Den »Parallelstaat« muss der Ministerpräsident Erdogan jetzt nicht nur zu Hause, sondern auch im Ausland erklären, etwa bei seinem jüngsten Besuch in Brüssel. Ahmet Hakan hat in seiner Kolumne in der Zeitung »Hürriyet« genüsslich ein fiktives Gespräch Erdogans mit dem Präsidenten der EU-Kommission, José Manuel Barroso, veröffentlicht – aus bekannten Aussagen des Ministerpräsidenten. Auf Barrosos Frage, was denn der »Parallelstaat« gemacht habe, antwortet er mit der Gegenfrage: »Was hat er nicht gemacht?« Und dann zählt Erdogan auf: Sie hätten gesagt, dass eine nationalistische Untergrundorganisation namens Ergenekon seine Regierung stürzen wollte und die »Putschisten« ins Gefängnis gesteckt, sie hätten einen großen Fußballverein angeschwärzt, tausende kurdische Politiker ins Gefängnis gebracht, das Privatleben des Oppositionsführers mit einer Kamera ausgespäht, Bücher juristisch wie Bomben behandelt, den Generalstabschef als angeblichen Führer einer Terrororganisation inhaftiert.

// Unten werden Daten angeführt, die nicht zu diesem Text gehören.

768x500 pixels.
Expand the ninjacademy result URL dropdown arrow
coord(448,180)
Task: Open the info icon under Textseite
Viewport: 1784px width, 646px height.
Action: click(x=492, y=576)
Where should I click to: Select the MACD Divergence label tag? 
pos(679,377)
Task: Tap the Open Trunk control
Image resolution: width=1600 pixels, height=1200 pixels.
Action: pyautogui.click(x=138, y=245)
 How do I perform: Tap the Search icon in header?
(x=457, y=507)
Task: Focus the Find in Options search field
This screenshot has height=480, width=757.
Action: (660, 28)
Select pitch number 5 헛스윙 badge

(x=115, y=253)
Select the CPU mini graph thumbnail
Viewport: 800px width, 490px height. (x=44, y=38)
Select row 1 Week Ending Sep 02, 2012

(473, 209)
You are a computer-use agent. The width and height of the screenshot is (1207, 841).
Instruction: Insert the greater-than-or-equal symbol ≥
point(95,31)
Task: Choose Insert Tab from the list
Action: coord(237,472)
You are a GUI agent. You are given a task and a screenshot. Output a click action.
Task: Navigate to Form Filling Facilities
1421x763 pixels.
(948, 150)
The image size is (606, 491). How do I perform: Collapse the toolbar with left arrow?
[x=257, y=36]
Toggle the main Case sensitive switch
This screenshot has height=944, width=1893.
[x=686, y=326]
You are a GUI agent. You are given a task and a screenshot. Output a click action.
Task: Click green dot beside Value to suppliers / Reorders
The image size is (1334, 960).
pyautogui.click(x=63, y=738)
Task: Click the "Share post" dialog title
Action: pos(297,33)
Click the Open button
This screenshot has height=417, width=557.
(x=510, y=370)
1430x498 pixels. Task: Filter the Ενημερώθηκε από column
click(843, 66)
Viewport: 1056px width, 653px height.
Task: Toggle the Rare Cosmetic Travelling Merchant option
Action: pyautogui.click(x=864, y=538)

Das alles ist Erdogan in den Tagen nach dem 17. Dezember 2013 aufgefallen.

Viele der Verurteilten, die nun auf eine Revision warten, halten den Mund, um ihr neues Verfahren nicht zu gefährden. Nur der wegen angeblichen Spielbetrugs zu sechs Jahren Gefängnis und einer sehr hohen Geldstrafe verurteilte Chef des Fußballklubs »Fenerbahce«, Aziz Yildirim, fragte nach, ob der Richter, der sein Urteil bestätigt hat, nun zum Staat oder zum »Parallelstaat« gehöre.

Derweil leidet die Wirtschaft unter der politischen Unsicherheit. Der Kurs der Türkischen Lira fiel am Freitag auf einen neuen Tiefstand gegenüber Dollar und Euro. Die Kapitalströme meiden die Türkei wegen der politischen Unsicherheit, aber auch, weil die Zentralbank noch immer die von Erdogan im Sommer als Feind ausgerufene »Zinslobby« bekämpft.

Der Regierungschef verstrickt sich immer mehr in seinen Erklärungen und das zwei Monate vor den Kommunalwahlen, der Präsidentschaftswahl im Sommer und der Parlamentswahl 2015. Nicht wenige Türken fragen sich mittlerweile, ob es sich Erdogan bei so vielen Korruptionsverfahren überhaupt leisten kann, eine Wahl zu verlieren. Wird er im Fall der Fälle wie einst die Generäle agieren, die demokratische Prozesse in der Türkei, die gegen sie liefen, mit allen Mitteln gestoppt haben? Am Freitag musste Erdogan nach Einwänden der EU und von Staatspräsident Abdullah Gül erst einmal seine umstrittene Justizreform teilweise auf Eis legen.